• [REQUIREMENT] Reproduce the lines below, switching every occurrence of "GUI agent" to "screen agent" and leaving everything else unchanged.

---

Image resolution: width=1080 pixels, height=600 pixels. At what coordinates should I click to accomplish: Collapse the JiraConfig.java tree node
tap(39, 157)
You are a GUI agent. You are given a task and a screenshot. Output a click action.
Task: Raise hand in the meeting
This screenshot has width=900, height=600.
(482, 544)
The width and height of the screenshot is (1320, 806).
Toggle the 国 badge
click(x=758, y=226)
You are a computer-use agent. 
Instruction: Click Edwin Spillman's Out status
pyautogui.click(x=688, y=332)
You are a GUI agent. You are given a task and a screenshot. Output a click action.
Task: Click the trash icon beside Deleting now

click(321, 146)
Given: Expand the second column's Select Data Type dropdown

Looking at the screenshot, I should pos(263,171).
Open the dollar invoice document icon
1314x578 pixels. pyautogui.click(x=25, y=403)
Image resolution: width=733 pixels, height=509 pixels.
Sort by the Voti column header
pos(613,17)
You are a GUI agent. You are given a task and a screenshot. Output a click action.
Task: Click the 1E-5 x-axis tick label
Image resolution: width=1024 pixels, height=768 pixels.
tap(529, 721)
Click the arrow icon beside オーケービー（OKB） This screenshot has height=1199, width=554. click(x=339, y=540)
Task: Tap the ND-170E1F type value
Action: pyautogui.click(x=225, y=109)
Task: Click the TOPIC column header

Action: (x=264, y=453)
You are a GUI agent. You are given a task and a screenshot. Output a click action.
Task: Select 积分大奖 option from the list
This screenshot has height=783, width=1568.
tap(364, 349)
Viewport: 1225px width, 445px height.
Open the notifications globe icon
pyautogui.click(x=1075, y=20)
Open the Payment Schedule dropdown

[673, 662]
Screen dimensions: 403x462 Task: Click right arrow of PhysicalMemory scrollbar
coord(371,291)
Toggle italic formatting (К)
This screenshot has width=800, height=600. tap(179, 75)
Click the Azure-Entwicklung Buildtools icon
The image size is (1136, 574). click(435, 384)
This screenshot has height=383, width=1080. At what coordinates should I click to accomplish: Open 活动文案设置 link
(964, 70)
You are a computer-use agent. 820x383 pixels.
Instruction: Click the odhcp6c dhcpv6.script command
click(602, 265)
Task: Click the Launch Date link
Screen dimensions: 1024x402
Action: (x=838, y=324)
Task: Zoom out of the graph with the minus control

---

• [COMPLETED TASK]
Image resolution: width=1080 pixels, height=600 pixels. At what coordinates should I click to accomplish: Collapse the JiraConfig.java tree node
tap(39, 157)
You are a screen agent. You are given a task and a screenshot. Output a click action.
Task: Raise hand in the meeting
This screenshot has width=900, height=600.
(482, 544)
The width and height of the screenshot is (1320, 806).
Toggle the 国 badge
click(x=758, y=226)
You are a computer-use agent. 
Instruction: Click Edwin Spillman's Out status
pyautogui.click(x=688, y=332)
You are a screen agent. You are given a task and a screenshot. Output a click action.
Task: Click the trash icon beside Deleting now

click(321, 146)
Given: Expand the second column's Select Data Type dropdown

Looking at the screenshot, I should pos(263,171).
Open the dollar invoice document icon
1314x578 pixels. pyautogui.click(x=25, y=403)
Image resolution: width=733 pixels, height=509 pixels.
Sort by the Voti column header
pos(613,17)
You are a screen agent. You are given a task and a screenshot. Output a click action.
Task: Click the 1E-5 x-axis tick label
Image resolution: width=1024 pixels, height=768 pixels.
tap(529, 721)
Click the arrow icon beside オーケービー（OKB） This screenshot has height=1199, width=554. click(x=339, y=540)
Task: Tap the ND-170E1F type value
Action: pyautogui.click(x=225, y=109)
Task: Click the TOPIC column header

Action: (x=264, y=453)
You are a screen agent. You are given a task and a screenshot. Output a click action.
Task: Select 积分大奖 option from the list
This screenshot has height=783, width=1568.
tap(364, 349)
Viewport: 1225px width, 445px height.
Open the notifications globe icon
pyautogui.click(x=1075, y=20)
Open the Payment Schedule dropdown

[673, 662]
Screen dimensions: 403x462 Task: Click right arrow of PhysicalMemory scrollbar
coord(371,291)
Toggle italic formatting (К)
This screenshot has width=800, height=600. tap(179, 75)
Click the Azure-Entwicklung Buildtools icon
The image size is (1136, 574). click(435, 384)
This screenshot has height=383, width=1080. At what coordinates should I click to accomplish: Open 活动文案设置 link
(964, 70)
You are a computer-use agent. 820x383 pixels.
Instruction: Click the odhcp6c dhcpv6.script command
click(602, 265)
Task: Click the Launch Date link
Screen dimensions: 1024x402
Action: (x=838, y=324)
Task: Zoom out of the graph with the minus control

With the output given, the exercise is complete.